→ AIM: Pick up the passage on New York police enforcement of petty, non-violent offenses after its last sentence and continue writing it.

→ SOURCE DOCUMENT:
↓
The substance of these incidents vary on the level and type of brutality while effecting an arrest but share one important trait: each incident began with a police engagement based on crimes that are non-violent in nature. Garner, before cops tried to arrest him, had adamantly denied that he was selling any untaxed cigarettes that day. The pregnant woman appeared only to be trying to cook some food on the sidewalk in front of her house. Marijuana is supposed to be decriminalized in the state of New York.

Yet in a press conference this week New York City's progressive mayor, Democrat Bill de Blasio, insisted the police department would continue to "strictly enforce" such laws as the ones that led to the series of controversial police interactions. "The law is the law," the mayor said. These kinds of laws, however, disproportionately affect the same kind of people—the poor and marginalized—that De Blasio and his ideological fellow-travelers adamantly claim to defend. Absent brutal encounters with police violations of petty laws can lead to thousands of dollars in fines, multiple court appearances, and even jail time. What amounts to a "minor inconvenience" in the eyes of the privileged political class that pushes these laws can have profound negative effects on the lives of normal people. Coupled with the threat of bodily harm or even death during the initial police encounter, such "petty" crimes become anything but for the people the government targets in its enforcement efforts.

The perverse impact is best studied with regards to marijuana. In New York City, young minorities are far more likely to be arrested on minor marijuana charges than white youth. This is fueled by the police department's long-standing practice of tricking people into publicly displaying their marijuana and therefore committing an actionable misdemeanor during stop and frisks. The vast majority of police targets during stop and frisks are young minorities, creating much of the disparity between who uses marijuana and who is arrested for it.
↑
→ SOURCE DATA:
↓
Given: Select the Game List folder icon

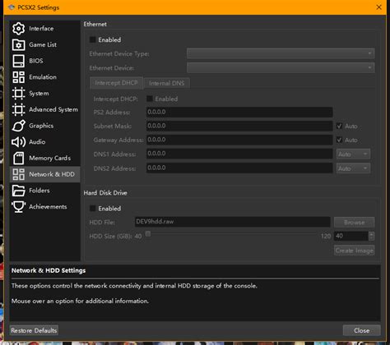Looking at the screenshot, I should 18,44.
↑
→ EXERCISE RESPONSE:
Other petty laws similarly disproportionately affect poor and marginalized people. The sale of untaxed cigarettes, for example, is a significant black market activity in any city that has sufficiently high taxes. The sale of loose cigarettes is predominant in poor communities, where smokers might only be able to afford to purchase one cigarette a time. Many corner stores in urban areas will sell loose cigarettes, though often not to white people for fear that they're actually undercover cops.

Likewise, you're far more likely to grill on a public sidewalk if you live in a home that doesn't include a front yard. You're less likely to have a front yard if you're poorer.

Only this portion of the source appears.